Agree Inanaco but also manages to generate a T cell response in addition to the antibody response which is mainly associated with the Spike GP.
I have already said I believe the SCLP approach should theoretically offer a better overall response but just needs more news on human data and the development funding sorted.
Ivy - re. your 20.22, I can imagine and to answer your original question, yes, it would have to be in a controlled and secure environment.
Inanaco - my understanding is that challenge trials would involve injecting patients with live virus but not sure it matters, the point is that by some method they are exposed to live virus.
Ivy
"""Based purely on my understanding of the theory I would expect a better response from the SCLP Vax especially in the specific T and helper cell response as it targets the nucleo capsid protein in a more potent way than the Oxford ChAd Vax.""

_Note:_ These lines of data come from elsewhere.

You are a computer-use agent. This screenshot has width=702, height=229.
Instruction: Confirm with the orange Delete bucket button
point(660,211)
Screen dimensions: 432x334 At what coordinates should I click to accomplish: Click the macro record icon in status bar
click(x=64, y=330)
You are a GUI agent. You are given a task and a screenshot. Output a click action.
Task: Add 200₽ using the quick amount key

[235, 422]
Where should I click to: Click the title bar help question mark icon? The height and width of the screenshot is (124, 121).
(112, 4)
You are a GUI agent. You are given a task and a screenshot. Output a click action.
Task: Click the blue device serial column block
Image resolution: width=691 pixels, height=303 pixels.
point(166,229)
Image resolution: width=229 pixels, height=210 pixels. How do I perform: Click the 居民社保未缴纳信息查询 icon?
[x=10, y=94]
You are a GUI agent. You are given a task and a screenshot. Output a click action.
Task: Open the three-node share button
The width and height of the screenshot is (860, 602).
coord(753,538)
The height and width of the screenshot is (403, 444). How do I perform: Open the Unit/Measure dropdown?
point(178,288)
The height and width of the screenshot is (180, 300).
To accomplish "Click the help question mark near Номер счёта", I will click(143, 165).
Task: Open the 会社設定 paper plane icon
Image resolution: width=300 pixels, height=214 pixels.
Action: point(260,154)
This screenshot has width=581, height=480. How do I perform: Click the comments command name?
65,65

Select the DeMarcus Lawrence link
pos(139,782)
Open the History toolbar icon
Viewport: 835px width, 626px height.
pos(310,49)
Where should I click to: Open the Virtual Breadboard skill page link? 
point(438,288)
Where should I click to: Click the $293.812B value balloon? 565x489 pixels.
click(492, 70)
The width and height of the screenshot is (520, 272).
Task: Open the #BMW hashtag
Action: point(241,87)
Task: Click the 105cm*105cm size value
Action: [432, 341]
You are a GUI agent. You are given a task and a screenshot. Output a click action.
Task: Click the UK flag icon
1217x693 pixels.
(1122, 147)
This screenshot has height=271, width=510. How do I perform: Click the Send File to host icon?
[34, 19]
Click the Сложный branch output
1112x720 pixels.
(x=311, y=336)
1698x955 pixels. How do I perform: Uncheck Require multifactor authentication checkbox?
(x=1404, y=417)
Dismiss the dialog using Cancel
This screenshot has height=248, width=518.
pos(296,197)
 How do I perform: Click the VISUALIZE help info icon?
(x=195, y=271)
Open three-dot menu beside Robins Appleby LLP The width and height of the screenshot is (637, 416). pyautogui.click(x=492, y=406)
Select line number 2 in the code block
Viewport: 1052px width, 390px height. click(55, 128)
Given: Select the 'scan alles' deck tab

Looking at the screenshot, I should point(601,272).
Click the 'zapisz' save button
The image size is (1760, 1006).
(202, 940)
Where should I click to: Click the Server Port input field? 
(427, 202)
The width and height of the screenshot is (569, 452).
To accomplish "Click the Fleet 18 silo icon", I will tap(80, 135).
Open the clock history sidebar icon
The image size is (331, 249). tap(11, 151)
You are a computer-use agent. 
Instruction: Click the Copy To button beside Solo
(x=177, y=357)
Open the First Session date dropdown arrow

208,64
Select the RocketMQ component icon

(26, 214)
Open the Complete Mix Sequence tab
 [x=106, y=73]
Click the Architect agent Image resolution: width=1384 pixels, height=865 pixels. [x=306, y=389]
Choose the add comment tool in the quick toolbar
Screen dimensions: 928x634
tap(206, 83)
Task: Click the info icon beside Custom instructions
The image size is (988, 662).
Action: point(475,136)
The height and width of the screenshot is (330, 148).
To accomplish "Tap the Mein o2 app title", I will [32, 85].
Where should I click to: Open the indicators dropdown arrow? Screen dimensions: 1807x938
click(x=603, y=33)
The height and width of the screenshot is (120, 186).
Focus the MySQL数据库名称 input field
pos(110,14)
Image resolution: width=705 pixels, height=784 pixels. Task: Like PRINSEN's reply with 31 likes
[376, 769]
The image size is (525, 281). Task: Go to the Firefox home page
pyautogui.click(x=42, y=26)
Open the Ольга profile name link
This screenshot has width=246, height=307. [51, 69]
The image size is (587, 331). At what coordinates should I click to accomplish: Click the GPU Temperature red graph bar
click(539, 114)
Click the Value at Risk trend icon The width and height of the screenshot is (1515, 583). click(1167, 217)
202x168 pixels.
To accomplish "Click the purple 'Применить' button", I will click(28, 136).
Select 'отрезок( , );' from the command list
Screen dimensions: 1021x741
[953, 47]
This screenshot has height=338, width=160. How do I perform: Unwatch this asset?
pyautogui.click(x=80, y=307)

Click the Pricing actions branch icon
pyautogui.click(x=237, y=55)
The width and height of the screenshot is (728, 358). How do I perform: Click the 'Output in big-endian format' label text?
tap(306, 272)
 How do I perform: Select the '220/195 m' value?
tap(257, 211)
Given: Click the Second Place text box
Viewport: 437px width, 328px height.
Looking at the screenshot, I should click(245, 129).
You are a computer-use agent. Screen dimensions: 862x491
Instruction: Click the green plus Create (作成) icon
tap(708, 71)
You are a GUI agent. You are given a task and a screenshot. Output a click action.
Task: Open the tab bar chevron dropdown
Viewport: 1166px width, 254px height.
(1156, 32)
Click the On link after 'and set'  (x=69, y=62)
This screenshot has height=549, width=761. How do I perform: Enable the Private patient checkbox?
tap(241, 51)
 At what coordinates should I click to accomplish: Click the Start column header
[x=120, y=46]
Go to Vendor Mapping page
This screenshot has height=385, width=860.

Oxfords Vaccine only targets the spike Glycoprotein only
Does anybody know how much time volunteers will have to spend in a virus isolation unit.
Thinking about jsands observation about volunteers from H.M.P leading to remission, which I guess will be cost effective in time too.
Evening Burble a very fair point and yes SCLP has the capacity to stimulate a more flexible immune response against a wider antigenic threat.
Despite what some may think I see great benefits in the SCLP Approach but the specific need to develop an effective Vax in these unprecedented times may not work in our favour.
Hi Bermuda,
As you say the demand for Covid 19 human challenge studies seems to be growing.
The CEO of the only U.K. commercial lab claims that 12/20 of the top Covid 19 Vax candidates have been talking to them and looks like Oxford are considering doing It
Ivy
One thing to point out with an adenovirus mediated transfer such as ChadOx1 is the potential to develop antibodies against the actual delivery system, hence if this became the chosen route for vaccination against C-19, it in turn also prevent it being used for any other virally delivered vaccine.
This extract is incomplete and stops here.